- Data for analysis:
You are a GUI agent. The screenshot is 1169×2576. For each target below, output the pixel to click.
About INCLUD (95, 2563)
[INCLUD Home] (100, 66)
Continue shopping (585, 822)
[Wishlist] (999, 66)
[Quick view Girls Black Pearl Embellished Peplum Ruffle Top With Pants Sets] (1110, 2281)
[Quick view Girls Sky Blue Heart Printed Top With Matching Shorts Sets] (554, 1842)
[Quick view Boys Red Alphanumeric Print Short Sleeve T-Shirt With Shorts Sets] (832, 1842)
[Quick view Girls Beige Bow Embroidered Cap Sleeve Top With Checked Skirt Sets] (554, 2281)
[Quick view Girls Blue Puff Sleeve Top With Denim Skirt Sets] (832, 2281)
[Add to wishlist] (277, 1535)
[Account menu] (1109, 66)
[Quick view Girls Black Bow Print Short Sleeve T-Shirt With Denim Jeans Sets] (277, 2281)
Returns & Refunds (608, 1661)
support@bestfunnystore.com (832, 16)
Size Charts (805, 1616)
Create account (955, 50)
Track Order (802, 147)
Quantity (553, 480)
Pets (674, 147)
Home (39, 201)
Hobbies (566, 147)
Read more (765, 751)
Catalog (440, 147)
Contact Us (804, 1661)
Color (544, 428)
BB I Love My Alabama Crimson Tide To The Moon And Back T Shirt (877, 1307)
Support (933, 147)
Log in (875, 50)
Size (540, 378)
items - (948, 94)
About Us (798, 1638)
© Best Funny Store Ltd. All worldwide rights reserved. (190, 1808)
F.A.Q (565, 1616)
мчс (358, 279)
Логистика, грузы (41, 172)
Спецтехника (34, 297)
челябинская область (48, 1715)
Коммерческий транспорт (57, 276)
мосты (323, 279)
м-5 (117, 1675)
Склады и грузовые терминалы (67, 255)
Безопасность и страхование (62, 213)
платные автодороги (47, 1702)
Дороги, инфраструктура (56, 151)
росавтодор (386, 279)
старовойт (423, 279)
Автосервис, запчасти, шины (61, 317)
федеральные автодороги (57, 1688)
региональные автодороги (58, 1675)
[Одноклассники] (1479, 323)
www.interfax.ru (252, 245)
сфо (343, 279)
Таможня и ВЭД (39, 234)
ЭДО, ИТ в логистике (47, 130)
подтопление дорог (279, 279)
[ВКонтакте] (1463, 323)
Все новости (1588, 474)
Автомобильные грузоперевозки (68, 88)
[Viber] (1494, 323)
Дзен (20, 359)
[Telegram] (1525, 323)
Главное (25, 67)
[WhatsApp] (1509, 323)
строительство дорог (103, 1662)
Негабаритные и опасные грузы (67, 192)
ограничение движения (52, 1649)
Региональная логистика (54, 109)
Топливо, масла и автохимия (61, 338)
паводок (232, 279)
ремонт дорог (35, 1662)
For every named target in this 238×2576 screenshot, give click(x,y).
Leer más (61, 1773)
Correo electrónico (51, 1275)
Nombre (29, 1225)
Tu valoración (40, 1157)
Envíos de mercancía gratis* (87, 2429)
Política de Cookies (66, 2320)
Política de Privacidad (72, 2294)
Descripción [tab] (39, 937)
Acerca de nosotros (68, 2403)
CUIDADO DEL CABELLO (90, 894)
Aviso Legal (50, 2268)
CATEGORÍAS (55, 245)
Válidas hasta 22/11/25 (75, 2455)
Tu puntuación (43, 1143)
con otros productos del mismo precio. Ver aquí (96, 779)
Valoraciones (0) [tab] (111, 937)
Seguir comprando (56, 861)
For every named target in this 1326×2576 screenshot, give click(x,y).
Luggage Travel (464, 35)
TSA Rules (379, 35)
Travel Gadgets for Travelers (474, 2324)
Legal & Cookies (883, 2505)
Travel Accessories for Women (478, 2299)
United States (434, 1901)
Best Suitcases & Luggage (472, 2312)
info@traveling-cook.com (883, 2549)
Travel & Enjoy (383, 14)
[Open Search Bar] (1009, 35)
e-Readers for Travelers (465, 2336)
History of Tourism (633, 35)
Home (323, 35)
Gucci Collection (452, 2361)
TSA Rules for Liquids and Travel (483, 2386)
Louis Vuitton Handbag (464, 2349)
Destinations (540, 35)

- What the task requires:
Please give back exactly the lines of this listing beginning at the line with "items - (948, 94)" and ending with the line with "федеральные автодороги (57, 1688)", both included, and nothing else.

- Completed exercise:
items - (948, 94)
About Us (798, 1638)
© Best Funny Store Ltd. All worldwide rights reserved. (190, 1808)
F.A.Q (565, 1616)
мчс (358, 279)
Логистика, грузы (41, 172)
Спецтехника (34, 297)
челябинская область (48, 1715)
Коммерческий транспорт (57, 276)
мосты (323, 279)
м-5 (117, 1675)
Склады и грузовые терминалы (67, 255)
Безопасность и страхование (62, 213)
платные автодороги (47, 1702)
Дороги, инфраструктура (56, 151)
росавтодор (386, 279)
старовойт (423, 279)
Автосервис, запчасти, шины (61, 317)
федеральные автодороги (57, 1688)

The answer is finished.